## Requirement
Reproduce the following material word for word, omitting the pictures.

## Data shown
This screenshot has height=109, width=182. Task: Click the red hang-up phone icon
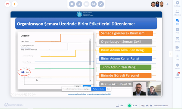tap(8, 4)
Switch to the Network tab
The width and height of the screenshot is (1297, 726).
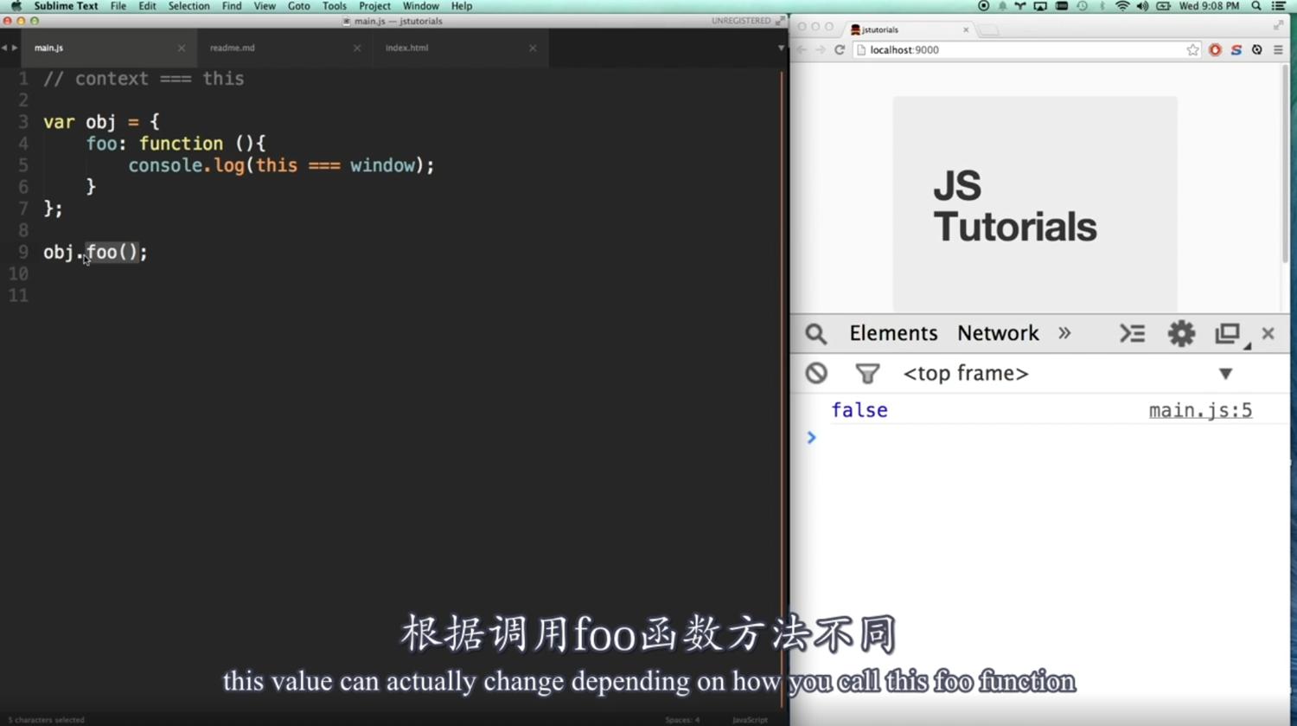(997, 333)
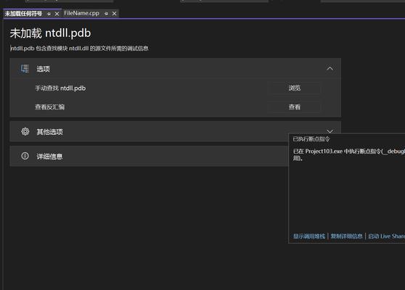Click the 浏览 button to find ntdll.pdb

[295, 88]
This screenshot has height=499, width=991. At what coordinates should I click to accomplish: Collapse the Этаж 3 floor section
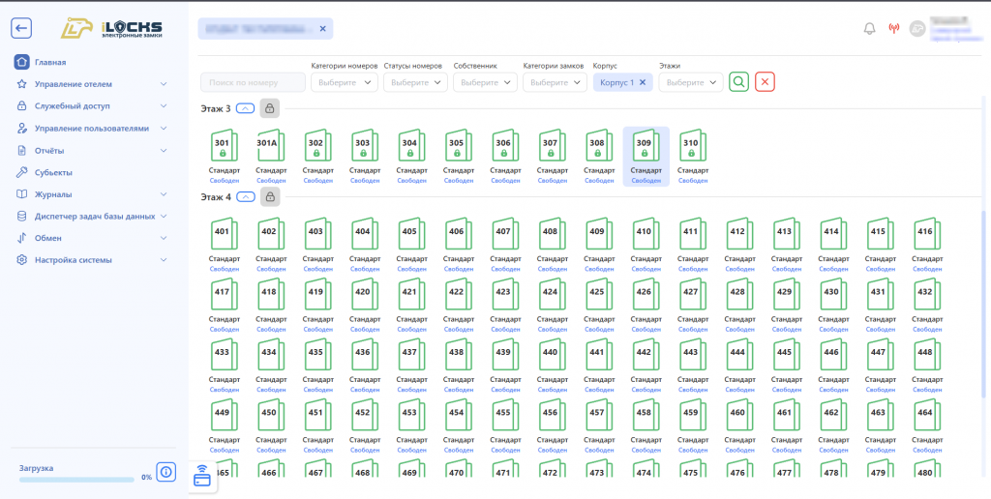coord(245,108)
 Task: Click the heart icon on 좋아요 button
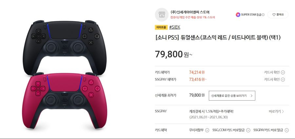(274, 15)
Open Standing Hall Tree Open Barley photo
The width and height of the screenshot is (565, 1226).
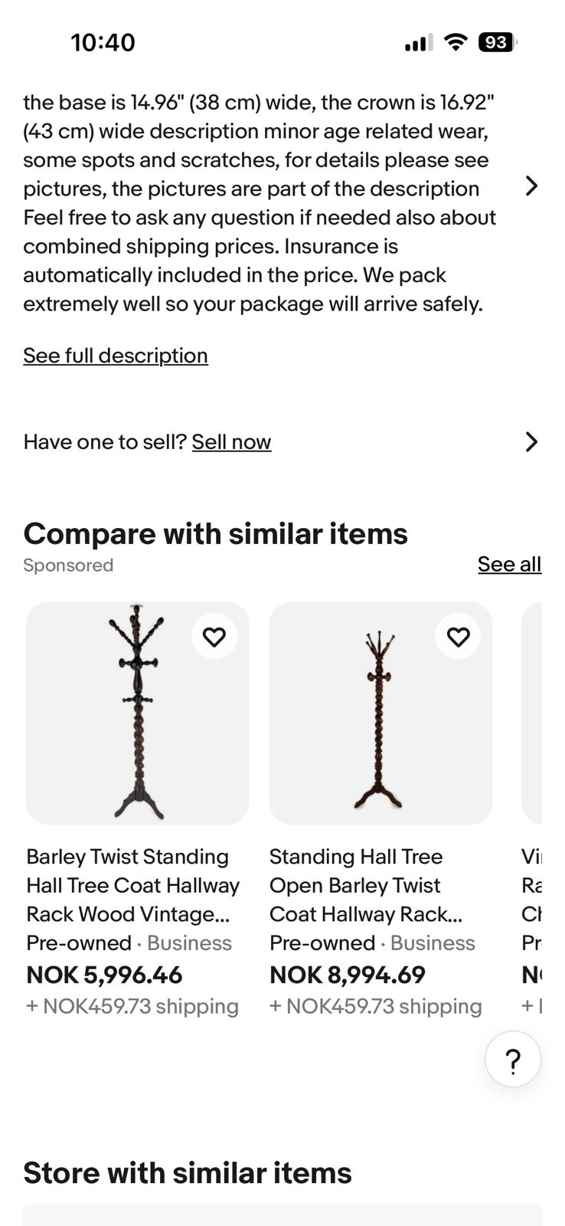point(380,713)
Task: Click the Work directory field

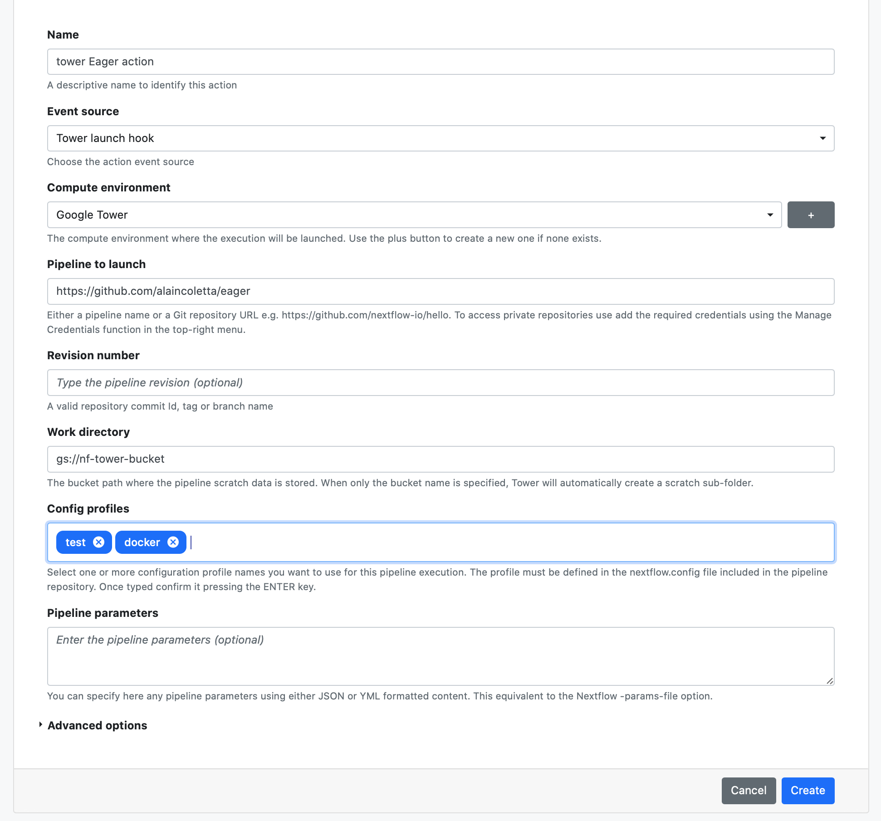Action: tap(441, 459)

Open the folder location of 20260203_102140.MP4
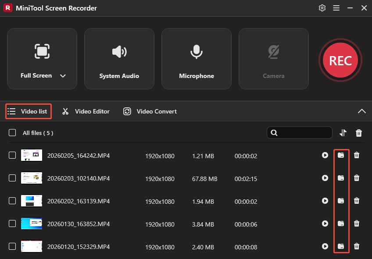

## Answer in full
This screenshot has height=109, width=182. Task: Click the red hang-up phone icon
tap(8, 4)
Switch to the Network tab
The width and height of the screenshot is (1297, 726).
(997, 333)
Click the 浏览 button to find ntdll.pdb

[295, 88]
This screenshot has height=499, width=991. At what coordinates should I click to accomplish: Collapse the Этаж 3 floor section
coord(245,108)
 Task: Click the heart icon on 좋아요 button
(274, 15)
Open Standing Hall Tree Open Barley photo
The width and height of the screenshot is (565, 1226).
point(380,713)
Task: Click the Work directory field

Action: tap(441, 459)

Open the folder location of 20260203_102140.MP4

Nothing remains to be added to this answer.